§ **YOUR ASSIGNMENT**:
Please reproduce every entry below without omitting a single line.

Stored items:

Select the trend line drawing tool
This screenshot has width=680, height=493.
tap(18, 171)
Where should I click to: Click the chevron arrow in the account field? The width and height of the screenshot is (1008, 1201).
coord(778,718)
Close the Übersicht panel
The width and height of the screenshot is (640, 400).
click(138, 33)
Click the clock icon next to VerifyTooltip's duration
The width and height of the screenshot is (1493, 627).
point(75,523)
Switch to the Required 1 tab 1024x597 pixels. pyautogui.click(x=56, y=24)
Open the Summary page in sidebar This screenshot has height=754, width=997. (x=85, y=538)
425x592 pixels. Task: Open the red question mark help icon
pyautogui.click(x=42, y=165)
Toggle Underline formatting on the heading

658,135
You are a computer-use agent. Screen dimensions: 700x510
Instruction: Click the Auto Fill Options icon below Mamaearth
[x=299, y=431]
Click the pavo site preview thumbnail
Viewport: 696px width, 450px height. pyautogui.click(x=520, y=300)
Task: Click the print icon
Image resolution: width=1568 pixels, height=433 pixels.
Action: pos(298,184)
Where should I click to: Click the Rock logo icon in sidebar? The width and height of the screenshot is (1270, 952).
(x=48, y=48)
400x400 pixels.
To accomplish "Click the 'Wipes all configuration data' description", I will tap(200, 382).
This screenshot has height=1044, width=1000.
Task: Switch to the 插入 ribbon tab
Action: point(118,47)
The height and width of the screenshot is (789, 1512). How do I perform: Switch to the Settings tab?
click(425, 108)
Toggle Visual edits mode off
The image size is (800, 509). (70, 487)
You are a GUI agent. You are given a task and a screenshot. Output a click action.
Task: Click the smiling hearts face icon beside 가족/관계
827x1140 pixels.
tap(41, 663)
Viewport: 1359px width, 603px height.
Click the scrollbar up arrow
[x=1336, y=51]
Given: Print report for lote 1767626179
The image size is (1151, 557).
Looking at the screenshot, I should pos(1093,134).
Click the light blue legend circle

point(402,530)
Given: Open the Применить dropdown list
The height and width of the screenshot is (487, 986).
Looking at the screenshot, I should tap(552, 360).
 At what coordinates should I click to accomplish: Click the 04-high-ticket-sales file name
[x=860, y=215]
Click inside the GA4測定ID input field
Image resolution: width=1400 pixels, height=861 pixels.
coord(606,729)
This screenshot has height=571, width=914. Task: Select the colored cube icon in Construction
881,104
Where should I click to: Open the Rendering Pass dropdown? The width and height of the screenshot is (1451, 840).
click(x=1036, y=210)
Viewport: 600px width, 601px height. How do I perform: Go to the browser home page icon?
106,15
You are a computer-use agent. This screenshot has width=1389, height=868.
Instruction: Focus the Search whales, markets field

§ **THE ANSWER**:
Select the trend line drawing tool
This screenshot has width=680, height=493.
tap(18, 171)
Where should I click to: Click the chevron arrow in the account field? The width and height of the screenshot is (1008, 1201).
coord(778,718)
Close the Übersicht panel
The width and height of the screenshot is (640, 400).
click(138, 33)
Click the clock icon next to VerifyTooltip's duration
The width and height of the screenshot is (1493, 627).
point(75,523)
Switch to the Required 1 tab 1024x597 pixels. pyautogui.click(x=56, y=24)
Open the Summary page in sidebar This screenshot has height=754, width=997. (x=85, y=538)
425x592 pixels. Task: Open the red question mark help icon
pyautogui.click(x=42, y=165)
Toggle Underline formatting on the heading

658,135
You are a computer-use agent. Screen dimensions: 700x510
Instruction: Click the Auto Fill Options icon below Mamaearth
[x=299, y=431]
Click the pavo site preview thumbnail
Viewport: 696px width, 450px height. pyautogui.click(x=520, y=300)
Task: Click the print icon
Image resolution: width=1568 pixels, height=433 pixels.
Action: pos(298,184)
Where should I click to: Click the Rock logo icon in sidebar? The width and height of the screenshot is (1270, 952).
(x=48, y=48)
400x400 pixels.
To accomplish "Click the 'Wipes all configuration data' description", I will tap(200, 382).
This screenshot has height=1044, width=1000.
Task: Switch to the 插入 ribbon tab
Action: point(118,47)
The height and width of the screenshot is (789, 1512). How do I perform: Switch to the Settings tab?
click(425, 108)
Toggle Visual edits mode off
The image size is (800, 509). (70, 487)
You are a GUI agent. You are given a task and a screenshot. Output a click action.
Task: Click the smiling hearts face icon beside 가족/관계
827x1140 pixels.
tap(41, 663)
Viewport: 1359px width, 603px height.
Click the scrollbar up arrow
[x=1336, y=51]
Given: Print report for lote 1767626179
The image size is (1151, 557).
Looking at the screenshot, I should pos(1093,134).
Click the light blue legend circle

point(402,530)
Given: Open the Применить dropdown list
The height and width of the screenshot is (487, 986).
Looking at the screenshot, I should tap(552, 360).
 At what coordinates should I click to accomplish: Click the 04-high-ticket-sales file name
[x=860, y=215]
Click inside the GA4測定ID input field
Image resolution: width=1400 pixels, height=861 pixels.
coord(606,729)
This screenshot has height=571, width=914. Task: Select the colored cube icon in Construction
881,104
Where should I click to: Open the Rendering Pass dropdown? The width and height of the screenshot is (1451, 840).
click(x=1036, y=210)
Viewport: 600px width, 601px height. How do I perform: Go to the browser home page icon?
106,15
You are a computer-use agent. This screenshot has width=1389, height=868.
Instruction: Focus the Search whales, markets field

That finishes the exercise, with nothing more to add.